NDAs-in-Harassment-Settlements-The-2026-Guide-for-Florida-Financial-Institutions

NDAs-in-Harassment-Settlements-The-2026-Guide-for-Florida-Financial-Institutions

For a Florida bank, credit union, broker-dealer, or other financial institution, a harassment complaint is rarely just an HR problem. It is a regulatory event, a reputational event, and increasingly, a public disclosure event. The reflexive instinct, “settle it and seal it,” no longer works the way it once did.

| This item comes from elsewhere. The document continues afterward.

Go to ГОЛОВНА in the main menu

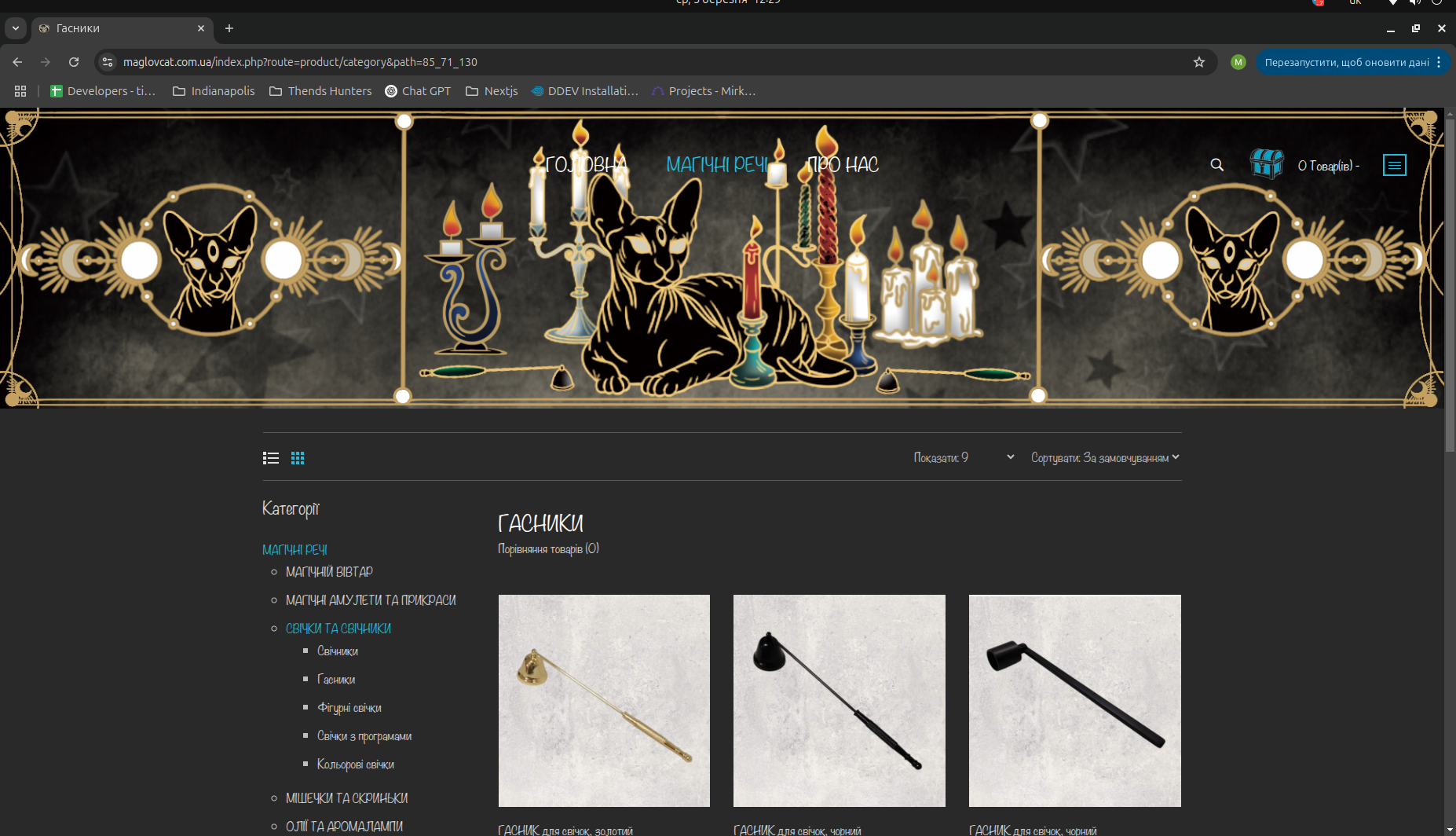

This guide walks through that new reality from beginning to end. It starts with how the landscape changed, builds through the federal, state, and industry-specific rules that now govern NDAs in harassment settlements, and finishes with a practical playbook a Florida financial institution can actually use. By the end, a general counsel, HR director, or chief compliance officer should know what changed, why it matters for banks specifically, and what to do when a complaint lands on a Monday morning.

Part One: How the Landscape Changed

From a Tool of Closure to a Source of Risk

Ten years ago, a workplace harassment matter at a Florida bank typically ended the same way. The institution conducted an investigation, the parties negotiated a settlement, the employee signed a broad release with confidentiality and non-disparagement language, and the matter was closed.

That model has been steadily dismantled. Beginning with the federal Tax Cuts and Jobs Act of 2017 and continuing through the Speak Out Act of 2022, state law revisions, SEC enforcement of whistleblower rule 21F-17, and the Consumer Financial Protection Bureau’s 2024 guidance on Section 1057, the legal value of a broad confidentiality clause has dropped, and the legal risk of one has increased.

In short, the NDA went from a tool that closed a problem to an instrument that can create new ones.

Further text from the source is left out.